## Task requirements
In the records below, change "badge" to "label" and reproduce the lines with everything else unchanged, omitting the pictures.

## The data
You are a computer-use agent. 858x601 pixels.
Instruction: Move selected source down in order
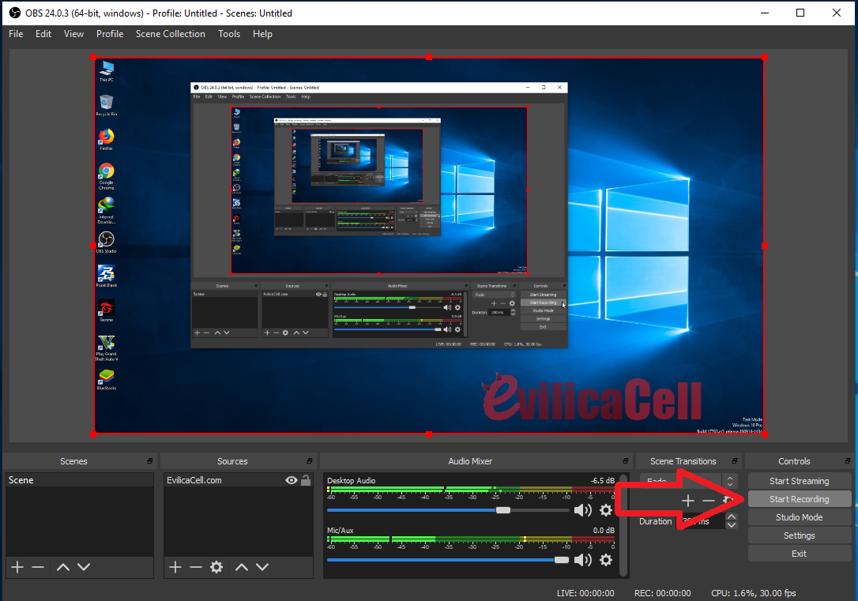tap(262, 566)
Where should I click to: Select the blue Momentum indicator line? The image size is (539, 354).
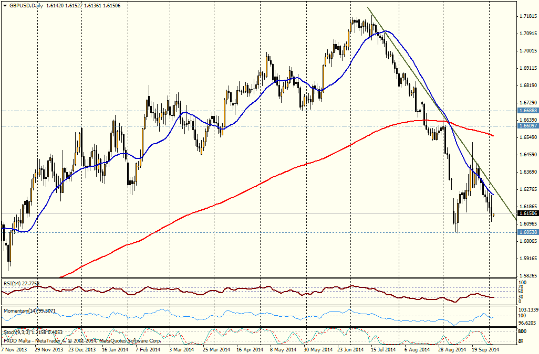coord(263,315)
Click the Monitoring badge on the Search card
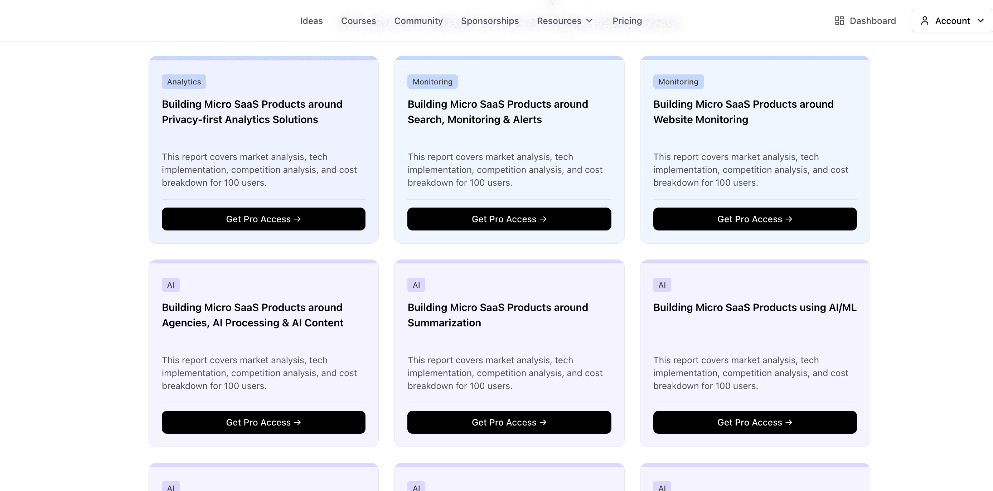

## In response
You are a computer-use agent. 858x601 pixels.
Instruction: Move selected source down in order
tap(262, 566)
Where should I click to: Select the blue Momentum indicator line? The image size is (539, 354).
coord(263,315)
Click the Monitoring label on the Search card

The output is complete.